Tim here. One of the all-time iconic snippets of American pop art returns to movie theaters this weekend: The Peanuts Movie from Blue Sky Studios (of the regrettably deathless Ice Age movies) converts Charles Schulz's comic strip characters to CGI, and the results have been getting surprisingly warm reviews (I haven't seen it yet, and am only now letting myself start to get really optimistic about it). In its honor, and in case it turns out to be bad, let's revisit the animated Peanuts films to have gone before. For even setting aside the God knows how many television specials, this is the fifth Peanuts feature, and while some of them have been weaker than others, there's not a true clinker in the bunch.
A Boy Named Charlie Brown (1969)
The first in this case is pretty emphatically the best: based (like all of the movies and TV shorts, ultimately) on a couple of narrative arcs taken from the comic strip, A Boy Named Charlie Brown is the one that gets the essentials most perfectly. It's a story of perpetual loser Charlie Brown finding something he's genuinely terrific at, and coming up short in the end, anyway. The specific thing the film hinges on is a spelling bee, but that's almost beside the point; the film takes its time getting to that point, dwelling on Charlie Brown's keen awareness of his own shortcomings for a good third of the running time before the plot even announce itself in earnest.
It could be mopey, and it sure as hell sounds mopey, but A Boy Named Charlie Brown benefits from having the genuine anguish on display cut with the same sense of wry humor as the comic strip – as well it ought to, being written by Schulz himself (like the other features and basically every Peanuts animation prior to his death in 2000). And there's also the flights into broad comedy on the back of the Snoopy B-plot, to knock the rest of the edge off. It's perfectly bittersweet, funny enough that it's never hard to watch (it is, after all, for children), but deeply felt and never, never willing to join in the general mockery of Charlie Brown himself.
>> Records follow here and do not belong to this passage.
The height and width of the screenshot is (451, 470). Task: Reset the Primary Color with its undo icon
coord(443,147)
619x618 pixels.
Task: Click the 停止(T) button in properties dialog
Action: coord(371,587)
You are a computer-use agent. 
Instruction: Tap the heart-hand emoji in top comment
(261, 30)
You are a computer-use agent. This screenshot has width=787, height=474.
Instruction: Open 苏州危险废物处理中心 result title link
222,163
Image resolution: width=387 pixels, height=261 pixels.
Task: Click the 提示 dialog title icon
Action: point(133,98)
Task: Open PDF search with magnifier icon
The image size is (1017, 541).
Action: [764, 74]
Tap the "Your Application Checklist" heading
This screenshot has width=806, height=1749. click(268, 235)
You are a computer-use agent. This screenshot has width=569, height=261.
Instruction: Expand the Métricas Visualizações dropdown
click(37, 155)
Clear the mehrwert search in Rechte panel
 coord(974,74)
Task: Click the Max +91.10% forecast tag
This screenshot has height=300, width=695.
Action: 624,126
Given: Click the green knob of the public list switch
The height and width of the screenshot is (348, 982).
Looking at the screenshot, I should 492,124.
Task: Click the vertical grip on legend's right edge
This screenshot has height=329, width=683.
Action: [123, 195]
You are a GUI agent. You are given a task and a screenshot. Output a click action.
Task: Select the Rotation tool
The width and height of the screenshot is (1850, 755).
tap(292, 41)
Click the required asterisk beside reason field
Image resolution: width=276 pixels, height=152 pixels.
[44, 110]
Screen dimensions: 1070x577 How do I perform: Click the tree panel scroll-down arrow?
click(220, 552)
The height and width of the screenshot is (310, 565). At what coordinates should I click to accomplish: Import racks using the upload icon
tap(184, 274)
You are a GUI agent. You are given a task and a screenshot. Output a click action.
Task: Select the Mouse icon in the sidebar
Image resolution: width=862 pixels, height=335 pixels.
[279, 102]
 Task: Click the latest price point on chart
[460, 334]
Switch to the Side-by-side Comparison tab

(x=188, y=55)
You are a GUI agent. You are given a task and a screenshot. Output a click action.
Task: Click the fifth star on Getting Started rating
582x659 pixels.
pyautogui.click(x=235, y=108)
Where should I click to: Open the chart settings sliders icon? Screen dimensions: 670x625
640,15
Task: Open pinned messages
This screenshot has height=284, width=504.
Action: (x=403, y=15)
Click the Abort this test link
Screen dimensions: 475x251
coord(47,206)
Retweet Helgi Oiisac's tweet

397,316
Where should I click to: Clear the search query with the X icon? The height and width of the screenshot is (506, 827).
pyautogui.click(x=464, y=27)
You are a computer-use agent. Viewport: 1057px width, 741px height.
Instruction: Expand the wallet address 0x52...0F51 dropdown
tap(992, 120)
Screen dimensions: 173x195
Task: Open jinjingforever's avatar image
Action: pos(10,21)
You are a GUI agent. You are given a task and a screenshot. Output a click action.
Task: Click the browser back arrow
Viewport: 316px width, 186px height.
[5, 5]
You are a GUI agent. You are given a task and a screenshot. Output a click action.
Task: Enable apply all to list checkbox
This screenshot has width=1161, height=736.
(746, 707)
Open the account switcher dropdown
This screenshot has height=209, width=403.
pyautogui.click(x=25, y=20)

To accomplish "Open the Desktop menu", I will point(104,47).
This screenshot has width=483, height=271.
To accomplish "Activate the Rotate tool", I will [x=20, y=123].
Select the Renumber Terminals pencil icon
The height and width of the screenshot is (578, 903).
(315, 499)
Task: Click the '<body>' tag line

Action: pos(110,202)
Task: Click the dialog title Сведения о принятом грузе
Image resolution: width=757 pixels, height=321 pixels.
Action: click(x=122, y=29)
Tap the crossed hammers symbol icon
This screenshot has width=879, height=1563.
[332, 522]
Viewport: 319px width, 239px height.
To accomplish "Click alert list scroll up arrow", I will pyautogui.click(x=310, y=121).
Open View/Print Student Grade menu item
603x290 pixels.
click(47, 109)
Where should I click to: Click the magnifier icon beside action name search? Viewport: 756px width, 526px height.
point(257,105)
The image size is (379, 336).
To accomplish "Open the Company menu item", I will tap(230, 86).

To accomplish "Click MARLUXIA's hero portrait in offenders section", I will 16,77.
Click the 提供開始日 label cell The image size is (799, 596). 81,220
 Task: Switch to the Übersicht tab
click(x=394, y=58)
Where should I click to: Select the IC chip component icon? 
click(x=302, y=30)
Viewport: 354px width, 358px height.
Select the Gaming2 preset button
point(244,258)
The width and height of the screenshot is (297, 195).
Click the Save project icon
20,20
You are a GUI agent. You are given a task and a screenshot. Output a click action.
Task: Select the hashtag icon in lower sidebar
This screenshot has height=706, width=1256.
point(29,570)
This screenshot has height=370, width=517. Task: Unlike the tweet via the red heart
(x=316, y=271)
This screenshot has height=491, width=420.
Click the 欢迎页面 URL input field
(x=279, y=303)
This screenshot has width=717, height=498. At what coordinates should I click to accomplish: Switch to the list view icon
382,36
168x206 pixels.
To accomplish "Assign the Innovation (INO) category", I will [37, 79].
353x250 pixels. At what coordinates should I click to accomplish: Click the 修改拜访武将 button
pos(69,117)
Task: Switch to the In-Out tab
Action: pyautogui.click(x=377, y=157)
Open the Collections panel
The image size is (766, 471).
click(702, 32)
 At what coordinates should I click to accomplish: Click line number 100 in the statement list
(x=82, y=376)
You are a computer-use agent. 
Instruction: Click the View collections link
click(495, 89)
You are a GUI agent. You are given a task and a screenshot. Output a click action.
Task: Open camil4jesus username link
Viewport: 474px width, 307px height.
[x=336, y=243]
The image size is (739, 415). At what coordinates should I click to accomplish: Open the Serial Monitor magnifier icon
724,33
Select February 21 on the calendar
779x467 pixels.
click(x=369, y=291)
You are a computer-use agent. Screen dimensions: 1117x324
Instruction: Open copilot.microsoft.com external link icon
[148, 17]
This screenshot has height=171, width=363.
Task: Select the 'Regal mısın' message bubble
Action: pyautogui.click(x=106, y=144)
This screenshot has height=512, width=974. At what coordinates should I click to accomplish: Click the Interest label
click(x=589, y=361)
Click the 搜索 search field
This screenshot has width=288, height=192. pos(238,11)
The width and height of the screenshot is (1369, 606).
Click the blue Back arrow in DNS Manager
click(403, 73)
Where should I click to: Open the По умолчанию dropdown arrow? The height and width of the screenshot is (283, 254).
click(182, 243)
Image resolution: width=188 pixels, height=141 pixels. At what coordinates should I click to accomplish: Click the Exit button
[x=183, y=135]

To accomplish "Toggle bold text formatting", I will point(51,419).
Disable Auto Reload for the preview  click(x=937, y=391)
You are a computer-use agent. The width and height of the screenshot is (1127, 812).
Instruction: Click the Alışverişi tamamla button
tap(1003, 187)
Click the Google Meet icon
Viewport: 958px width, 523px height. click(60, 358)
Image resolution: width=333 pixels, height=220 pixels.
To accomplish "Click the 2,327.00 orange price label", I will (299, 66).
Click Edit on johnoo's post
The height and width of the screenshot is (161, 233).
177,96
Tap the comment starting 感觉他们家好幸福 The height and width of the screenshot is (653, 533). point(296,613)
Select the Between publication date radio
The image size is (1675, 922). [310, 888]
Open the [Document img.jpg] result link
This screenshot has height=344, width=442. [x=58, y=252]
There's a distinct stiffness to the dated and even awful (but Oscar-nominated!) song score, which jangles badly against the terrific instrumental jazz score by Peanuts mainstay Vince Guaraldi, but that's really the worst thing to say against it. The animation is as ambitious as the series ever got, with shifts into an almost experimental mode, the child cast's voice acting is right on point with sharp frustration and melancholy, and the pragmatic moral – "The world didn't come to an end" – is one of the great moments in all of Peanuts.